My 12 in 12 Challenge – July – Two World Wars – Book 6

Sisters of the Somme by Penny Starns is a non-fiction title relaying the history of a battle hospital set up in Northern France during WW1 by the Order of St John. Using extensive records, logs and diaries the author tries to convey what it might have been like to be working in the hospital at the time and especially at the time of the Battle of the Somme.

Some volunteer nurses and other staff are followed and we read extracts from letters and diaries which show their experience both as medical practitioners and as people caught up in the carnage. These glimpses are poignant and give us an insight into the extreme conditions under which people worked as well as the things they did to retain their humanity in very trying circumstances. It seems hard to believe that they could go from wards full of dying young men to performing plays and holding dances but you begin to see how much that sort of respite must have been needed.

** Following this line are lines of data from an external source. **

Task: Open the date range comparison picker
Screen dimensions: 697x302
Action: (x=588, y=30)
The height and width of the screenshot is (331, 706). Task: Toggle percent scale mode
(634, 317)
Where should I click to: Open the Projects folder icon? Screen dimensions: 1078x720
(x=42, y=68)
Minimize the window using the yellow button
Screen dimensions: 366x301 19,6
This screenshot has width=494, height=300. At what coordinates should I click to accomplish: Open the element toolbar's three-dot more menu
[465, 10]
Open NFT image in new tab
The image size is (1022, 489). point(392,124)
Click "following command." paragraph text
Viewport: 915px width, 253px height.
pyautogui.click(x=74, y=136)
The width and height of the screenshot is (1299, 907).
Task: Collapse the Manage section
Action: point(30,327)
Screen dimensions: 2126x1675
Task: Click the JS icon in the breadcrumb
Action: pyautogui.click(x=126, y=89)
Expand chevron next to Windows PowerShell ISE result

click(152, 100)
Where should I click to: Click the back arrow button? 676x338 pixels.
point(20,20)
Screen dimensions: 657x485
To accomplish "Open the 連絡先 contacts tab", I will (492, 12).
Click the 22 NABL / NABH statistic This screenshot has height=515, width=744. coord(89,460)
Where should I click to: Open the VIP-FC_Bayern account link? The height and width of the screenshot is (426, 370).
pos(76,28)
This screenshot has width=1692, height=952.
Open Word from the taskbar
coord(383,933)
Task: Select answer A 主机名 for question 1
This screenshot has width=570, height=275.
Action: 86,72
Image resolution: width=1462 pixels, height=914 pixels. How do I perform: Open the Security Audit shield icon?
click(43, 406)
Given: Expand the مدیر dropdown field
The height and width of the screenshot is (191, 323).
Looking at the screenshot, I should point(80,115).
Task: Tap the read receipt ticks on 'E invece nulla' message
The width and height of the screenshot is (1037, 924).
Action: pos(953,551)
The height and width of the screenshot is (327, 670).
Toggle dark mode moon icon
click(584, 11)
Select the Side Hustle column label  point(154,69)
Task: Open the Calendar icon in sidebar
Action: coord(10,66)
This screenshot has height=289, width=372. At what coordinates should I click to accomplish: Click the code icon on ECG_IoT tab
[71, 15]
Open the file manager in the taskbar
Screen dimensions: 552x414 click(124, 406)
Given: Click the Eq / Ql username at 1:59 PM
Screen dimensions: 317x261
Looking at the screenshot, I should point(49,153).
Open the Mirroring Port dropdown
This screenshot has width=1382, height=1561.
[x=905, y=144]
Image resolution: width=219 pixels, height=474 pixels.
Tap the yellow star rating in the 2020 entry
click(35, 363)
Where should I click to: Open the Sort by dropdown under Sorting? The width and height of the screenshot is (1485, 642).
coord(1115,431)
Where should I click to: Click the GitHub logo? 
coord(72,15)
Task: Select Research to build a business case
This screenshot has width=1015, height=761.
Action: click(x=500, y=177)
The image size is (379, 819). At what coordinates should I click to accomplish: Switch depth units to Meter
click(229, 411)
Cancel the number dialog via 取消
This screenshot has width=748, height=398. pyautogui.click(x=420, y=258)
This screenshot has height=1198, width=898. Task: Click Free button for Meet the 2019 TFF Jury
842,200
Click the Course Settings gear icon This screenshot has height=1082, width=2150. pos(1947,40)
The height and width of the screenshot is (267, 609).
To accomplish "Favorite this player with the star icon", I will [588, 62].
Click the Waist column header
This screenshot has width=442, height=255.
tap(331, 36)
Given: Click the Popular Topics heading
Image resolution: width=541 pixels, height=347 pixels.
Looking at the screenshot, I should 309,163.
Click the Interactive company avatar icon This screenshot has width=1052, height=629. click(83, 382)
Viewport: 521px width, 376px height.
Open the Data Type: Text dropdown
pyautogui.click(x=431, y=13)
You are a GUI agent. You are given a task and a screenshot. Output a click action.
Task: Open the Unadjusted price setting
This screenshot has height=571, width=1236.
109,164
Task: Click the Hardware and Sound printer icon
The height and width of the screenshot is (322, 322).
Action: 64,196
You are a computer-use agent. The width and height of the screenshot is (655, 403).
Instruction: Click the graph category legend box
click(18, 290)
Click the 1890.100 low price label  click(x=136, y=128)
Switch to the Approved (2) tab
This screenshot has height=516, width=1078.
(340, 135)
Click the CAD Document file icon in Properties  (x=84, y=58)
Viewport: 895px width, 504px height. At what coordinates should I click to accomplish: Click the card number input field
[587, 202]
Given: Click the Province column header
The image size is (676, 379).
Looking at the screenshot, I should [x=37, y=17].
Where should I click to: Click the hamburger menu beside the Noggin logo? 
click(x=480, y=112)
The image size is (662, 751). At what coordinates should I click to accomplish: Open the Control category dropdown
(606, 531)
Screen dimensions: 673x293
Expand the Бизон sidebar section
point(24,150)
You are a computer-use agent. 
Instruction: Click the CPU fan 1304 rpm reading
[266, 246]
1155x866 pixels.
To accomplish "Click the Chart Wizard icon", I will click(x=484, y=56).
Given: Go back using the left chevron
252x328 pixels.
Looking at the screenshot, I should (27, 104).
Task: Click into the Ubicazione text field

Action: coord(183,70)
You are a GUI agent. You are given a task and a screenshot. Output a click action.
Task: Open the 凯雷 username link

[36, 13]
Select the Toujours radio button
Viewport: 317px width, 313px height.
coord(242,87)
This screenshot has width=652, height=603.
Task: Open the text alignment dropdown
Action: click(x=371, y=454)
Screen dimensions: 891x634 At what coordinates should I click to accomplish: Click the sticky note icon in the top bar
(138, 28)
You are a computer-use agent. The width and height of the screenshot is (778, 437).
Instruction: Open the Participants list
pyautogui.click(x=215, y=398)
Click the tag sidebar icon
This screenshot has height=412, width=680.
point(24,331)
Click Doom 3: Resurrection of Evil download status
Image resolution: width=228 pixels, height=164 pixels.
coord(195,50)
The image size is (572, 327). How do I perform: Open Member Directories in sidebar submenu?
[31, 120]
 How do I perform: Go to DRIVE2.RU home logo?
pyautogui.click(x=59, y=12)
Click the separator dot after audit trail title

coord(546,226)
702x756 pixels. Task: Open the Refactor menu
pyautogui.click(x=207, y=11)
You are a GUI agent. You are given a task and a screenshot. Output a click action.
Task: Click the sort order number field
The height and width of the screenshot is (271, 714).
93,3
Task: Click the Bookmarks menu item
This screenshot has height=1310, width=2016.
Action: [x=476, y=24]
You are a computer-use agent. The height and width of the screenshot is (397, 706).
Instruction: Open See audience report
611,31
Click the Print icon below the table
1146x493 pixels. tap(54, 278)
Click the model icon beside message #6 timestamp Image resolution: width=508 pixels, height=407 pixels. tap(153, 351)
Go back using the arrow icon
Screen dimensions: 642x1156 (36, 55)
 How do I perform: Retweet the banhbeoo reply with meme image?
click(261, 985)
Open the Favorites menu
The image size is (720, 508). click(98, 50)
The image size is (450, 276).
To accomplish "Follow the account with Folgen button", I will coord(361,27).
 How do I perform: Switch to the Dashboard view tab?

Other parts of the book tell the story of the hospital and also the types of injuries suffered by the soldiers. Surprisingly, these changed as the war progressed and the book also gives us some insight into the development of treatments and changes in attitude to various conditions. It is hard to read about extremely disfiguring and life changing injuries, battlefield amputations and young men left to die because nothing could be done. Those with mental trauma caused by the war were considered weak or malingering or even as cowardly, and some were shot for lack of moral fibre or desertion. There was also a large number of soldiers who did cause their own injuries as well as a surprising number who had sexually transmitted diseases.

The book is well told and caused me to think about lots of things that I had not previously considered. I suspect that somethings were glossed over a bit because apart from one named person everyone seemed to behave very well and honourably. I also found the continual reminder of class and the different expectations of officers and soldiers, nurses and volunteers and even women and men to be jarring when they occurred.

This revealed a side of WW1 I had not really considered previously. I am still not sure where I got this book but I can see why it caught my fancy. I really do wish though that it had had some illustrations – I would very much have liked to see these people and the place in which they worked.